Target shard count: The number of primary shards for the index must be a factor of the index.number_of_routing_shards parameter defined when the source index was created. It must also be a multiple of the source index's primary shard count.
- Example: If the source index has 2 primary shards and number_of_routing_shards is 24, the index can have 4, 6, 8, 12, or 24 primary shards.
- For more guidance on shard evaluation, see Assess shards.
Target index name: The Elasticsearch cluster must not already contain an index with the same name as your intended target index.
Disable write operations (source index): Data write operations must be disabled for the source index before splitting.
Sufficient disk space: The Elasticsearch cluster must have sufficient disk space to accommodate the target index.
Off-peak operation: We highly recommend performing index split operations during off-peak hours due to the resource consumption involved in segment merging.
Version compatibility: For Elasticsearch V7.0 and later, if index.number_of_routing_shards was not explicitly configured during source index creation, the index is split by a factor of 2 by default, with a maximum of 1,024 primary shards.

Procedure

Log on to the Kibana console of your Elasticsearch cluster and go to the Kibana homepage.
In the left navigation menu, click Dev tools.
Execute the _split API:
Split my_old_index into my_new_index with your desired number of primary shards. Simultaneously, enable write operations for the target index.
```
POST my_old_index/_split/my_new_index
{
  "settings": {
    "index.number_of_shards": 12,
    "index.blocks.write": null
  }
}
```
- Replace my_old_index with the name of your existing index.
- Replace my_new_index with the desired name for the target index.
- Set index.number_of_shards to your target primary shard count (e.g., 12). Ensure this value adheres to the target shard count constraint.
- index.blocks.write: null removes the write block from the target index.

Verify split progress and cluster health

After initiating the split, monitor its progress and ensure your cluster remains healthy.

Query split progress:
Use the _cat recovery API to check for any ongoing shard recoveries related to the split.
```
GET _cat/recovery?v&active_only
```
If no indices are displayed in the "index" column, and active_only yields no relevant recoveries, the split is likely complete.
Query cluster health:
Confirm your Elasticsearch cluster's health status.
```
GET _cluster/health
```
A response containing "status" : "green" indicates a healthy cluster.

Troubleshooting and FAQ

Q: Why are the CPU utilization and load_1m not reduced after the index split operation?

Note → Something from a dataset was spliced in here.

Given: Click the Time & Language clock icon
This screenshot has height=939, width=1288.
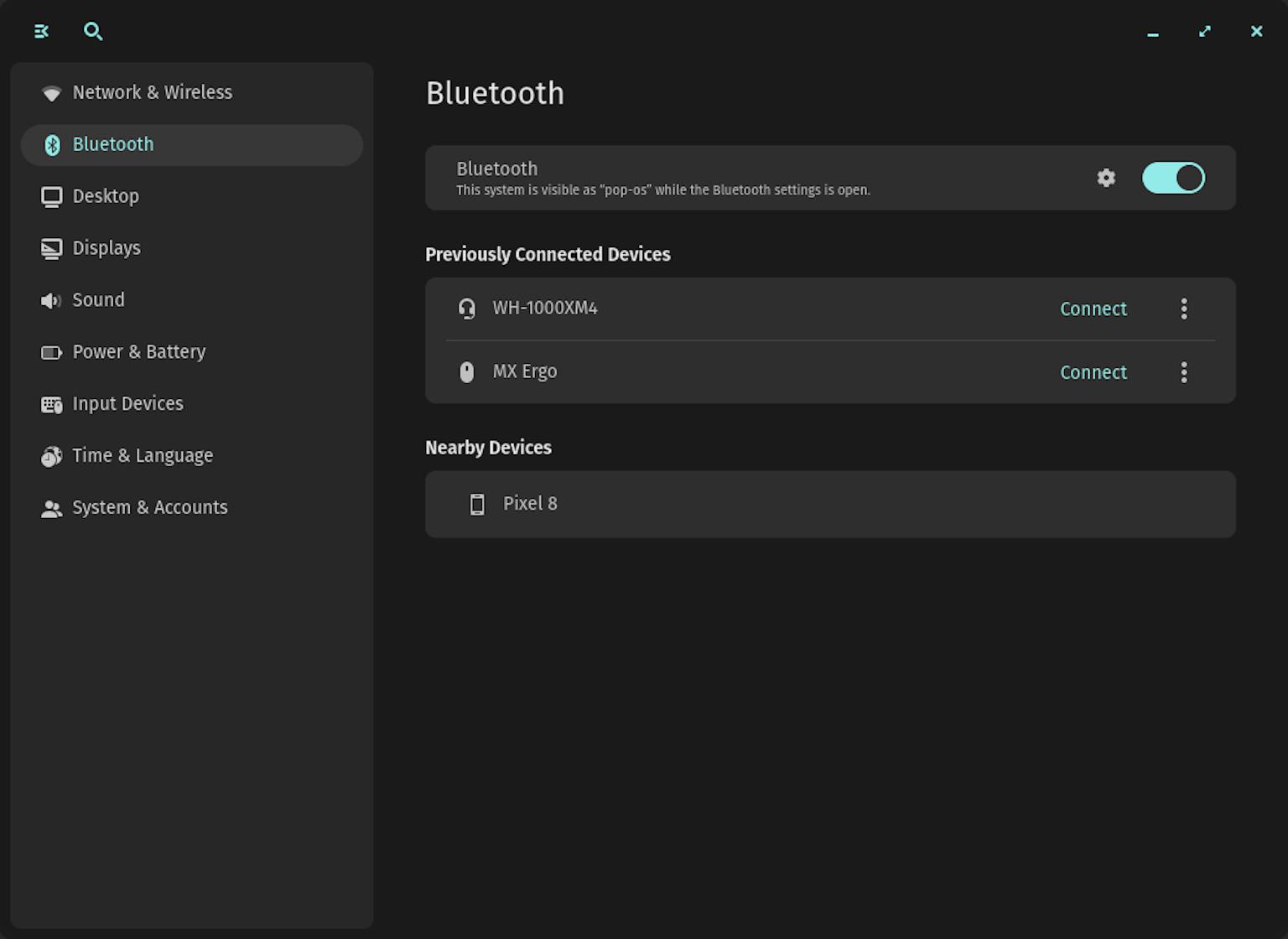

A: When you split an index, Alibaba Cloud Elasticsearch reroutes the documents, and the target index often contains a large number of docs.deleted documents. This necessitates a segment merge operation on the target index, which is performed in the background. Merge operations can consume significant computing resources, temporarily increasing the load on your data nodes.

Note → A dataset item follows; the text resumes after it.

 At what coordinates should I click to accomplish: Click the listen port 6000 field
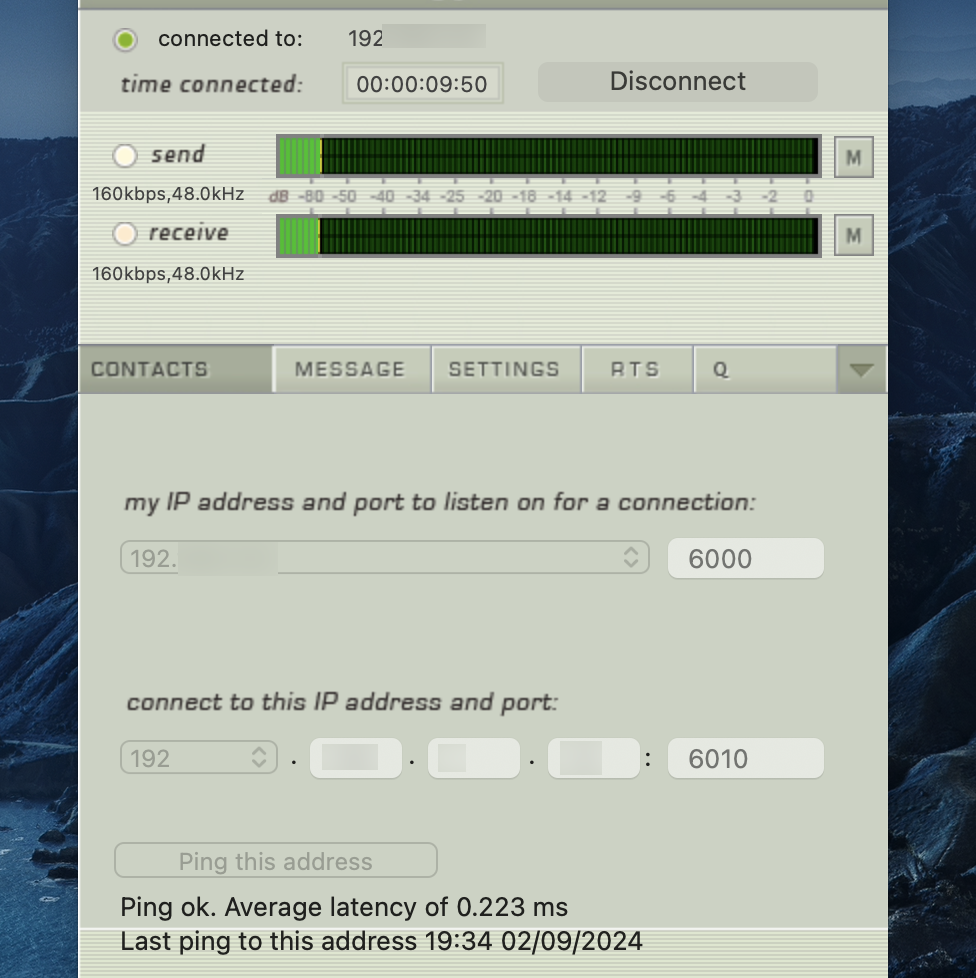[745, 558]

We recommend splitting indexes during off-peak hours to mitigate this impact. You can use the GET _nodes/hot_threads command to monitor node activity and confirm if merge operations are underway.

Reference: Understanding the `_split` API

The _split API is designed to address scenarios where an index's initial primary shard count becomes insufficient for its growing data volume or query load. Unlike the time-consuming _reindex API, _split operates by internally re-routing data without a full copy, allowing for a much faster expansion of primary shards.

Key capability: Split an existing index into a new index with a greater number of primary shards.
Availability: Elasticsearch V6.X and later versions.
Official documentation: For detailed information, see the Split index API.

`_split` vs. `_reindex` performance comparison

Here's a comparison of the _split API's performance against the _reindex API in a test environment:

Test environment:
- Nodes: five data nodes (8 vCPUs, 16 GiB memory each)
- Data volume: 183 GiB in the source index
- Shards: 5 primary shards (source), 20 primary shards (target), 0 replica shards (both)

Test results

Method	Consumed time	Resource usage
`reindex`	2.5 hours	Excessively high write QPS, high data node resource utilization.
`_split`	3 minutes	CPU utilization ~78% per data node, minute-average load ~10 per data node.